Карташов посмотрел на деловито шагающих прохожих, на прогуливающиеся парочки, а дойдя до тротуара и остановившись прямо у входа в молочную, повернул голову и взглянул вдоль бульвара. Городские часы показывали десять часов вечеpa. Было еще светло. Но на горизонте уже горели завораживающие глаз, яркие, как закат, неоновые буквы реклам на зданиях Пушкинской площади. Из длинного и прямого ущелья, образуемого темно-зеленой гущей деревьев Тверского бульвара и строгой линией домов, буквы, вздрагивая от потоков теплого воздуха, светили и манили к себе. А когда в глазах от напряженного разглядывания появлялись слезы, то буквы затуманивались и красными каплями скатывались по ущелью между домов и деревьев, как по водостоку, прямо в глаза наблюдающему. И тот уже с огнем во взоре и с легким сердцем спешил туда, к далеким красным буквам, на Пушкинскую площадь, как будто только там и была сосредоточена настоящая жизнь.
Алексей Федорович вдруг почувствовал, что он теряет какие-то мгновения, в которые происходят необычайной важности события. Ему захотелось быть в центре этих событий, куда-то спешить, торопиться. Быть в центре внимания всех людей и вместе с тем всех их тоже видеть. И чтобы при этом играла музыка и пелись песни. И чтобы, главное, он был не один, а с тем, кто ему может быть близок и дорог. Кто это должен быть, – для него в данный момент как-то не было важным. Дело было не в имени. Ему казалось, что если он останется на одном месте еще секунду, то уже безвозвратно потеряет для себя что-то, самое дорогое в жизни. Он чувствовал, что упускает счастье прямо из-под рук, и оно ускользает, как ртуть, между пальцев. Он оглянулся, метнулся в одну, в другую сторону, и бросился к трамваю. Когда он вскочил на площадку отошедшего от остановки вагона, то мысли его пришли в порядок, и он уже знал точно, куда едет. «Доберусь до центра, пересяду на метро, – думал он, – и до Северного вокзала. А там»… Он неуверенно улыбнулся.
Все вышло так, как он рассчитал. Доехал до центра и сел в Охотном на метро. Но когда подземный поезд понес его, пролетая от станции к станции, как стальная шпулька в трубе пневматической почты, Алексей Федорович, обдумав свое предприятие, решил, что он поступает опрометчиво. «Все это бессмыслица, – подумал он, – ну, что я, как мальчишка, лечу, на ночь глядя, пугать людей. До Мамонтовки я доберусь часов в десять-одиннадцать. С ума совсем сошел! Юлия предупредила ведь, чтобы не поздно… Я совсем, как мальчишка. Просто даже стыдно. Лучше высплюсь и завтра поеду».
Карташов сошел на станции «Красные ворота», но остался стоять на платформе, потому что, как только его поезд исчез в темном отверстии тоннеля, он снова почувствовал, что обязательно сегодня же должен видеть Юлию Александровну. Во что бы то ни стало! Иначе все будет потеряно и разбито. Он посмотрел на свои часы, лихорадочно сверяя их со стенными на платформе, и мысленно подгонял поезд.

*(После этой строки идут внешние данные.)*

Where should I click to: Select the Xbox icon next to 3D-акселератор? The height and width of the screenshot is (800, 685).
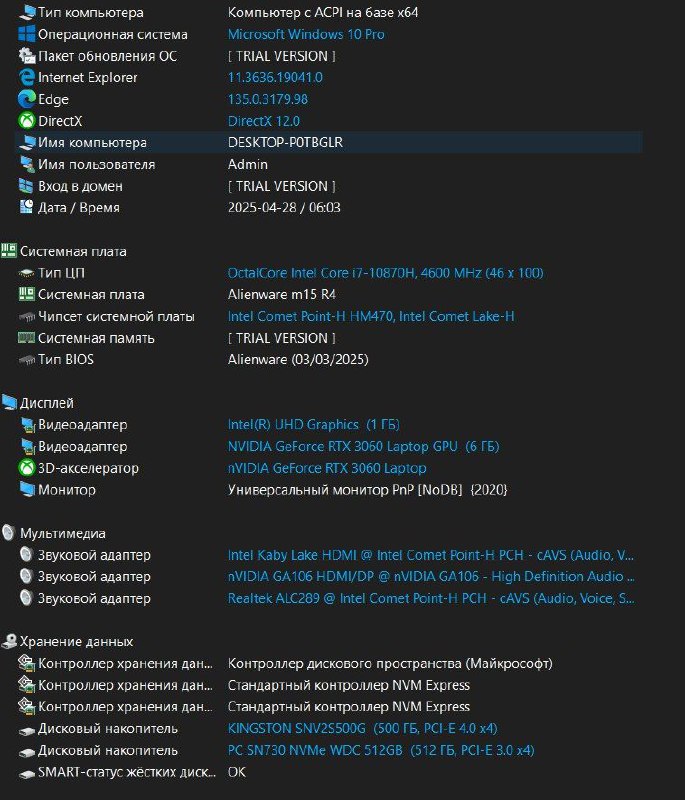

Скорее, скорее же! Но лишь стоило тому вынырнуть из противоположного тоннеля, Карташов моментально отошел на несколько шагов от края платформы и застыл там, как посторонний наблюдатель, не имеющий никакого к этому поезду отношения. Но и это продолжалось недолго… Он ринулся опять к вагонам, когда начальник поезда крикнул «готов!» и пневматические двери захлопнулись, а поезд, сверкая стеклами окон, тронулся. Алексей Федорович покачнулся, резко остановившись у белой черты, перехватил тревожный взгляд маленькой девочки, заметившей, как толстый дядя опоздал на поезд, и неожиданно застыл, пораженный. В поезде мелькнул кто-то, похожий на его друга Костю Переписчикова, как всегда веселого и приветливого. «Ну, это уже совсем идиотство, – подумал Карташов, – я просто заболел. Вздорные мысли… Галлюцинация начинается. Чего доброго, этот чудак Костя будет преследовать меня всю ночь своею физиономией. Пили мы с ним, что ли, ликер, или нет?.. Да нет, как будто… Ну, до чего же это все сложно!»